┏━━

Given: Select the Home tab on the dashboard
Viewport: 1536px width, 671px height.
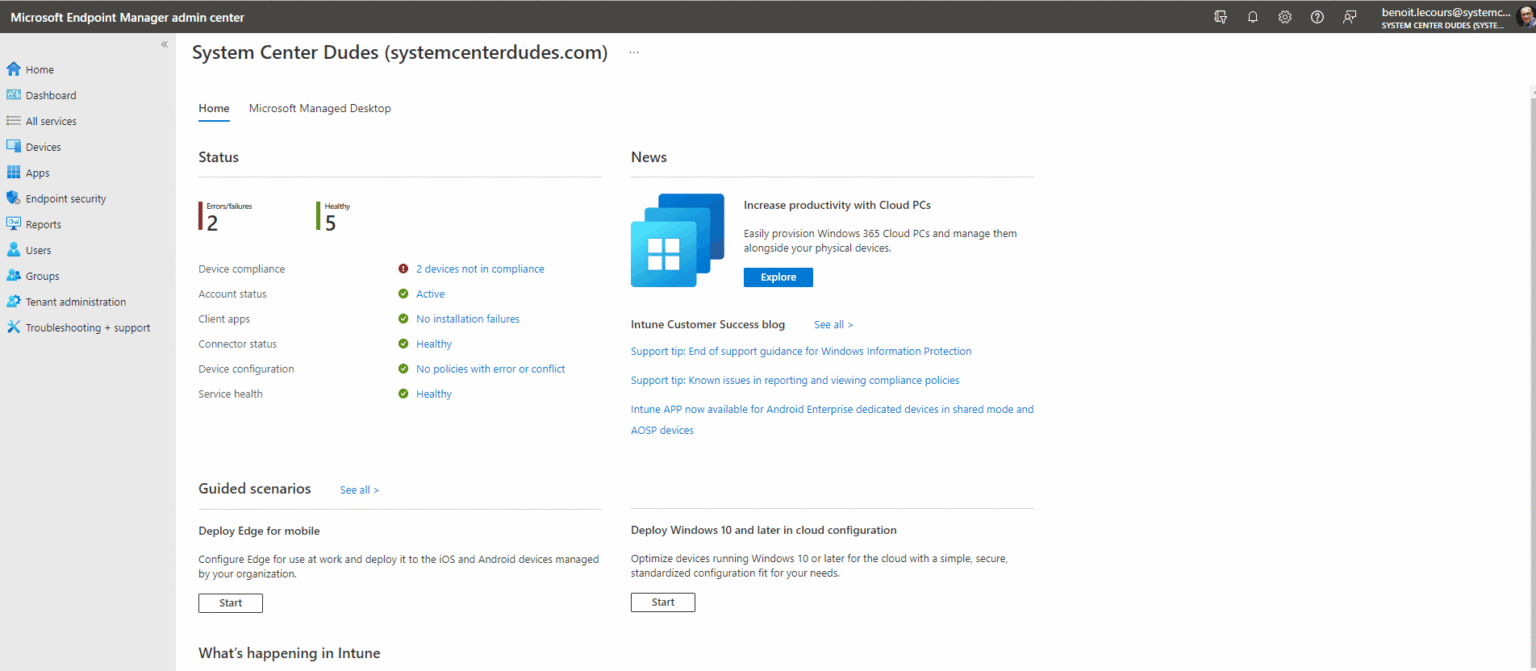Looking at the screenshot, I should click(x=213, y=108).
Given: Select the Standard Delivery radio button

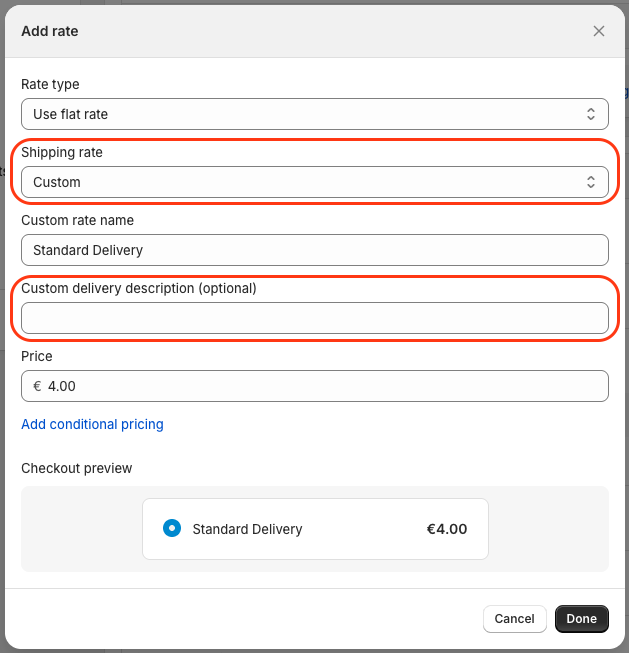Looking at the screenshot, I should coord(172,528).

┗━━

» WHAT THIS TASK INVOLVES: Reproduce the text of each item above verbatim, in its original order, and leave out the pictures.

» REPLY:
Given: Select the Home tab on the dashboard
Viewport: 1536px width, 671px height.
Looking at the screenshot, I should click(x=213, y=108).
Given: Select the Standard Delivery radio button

Looking at the screenshot, I should coord(172,528).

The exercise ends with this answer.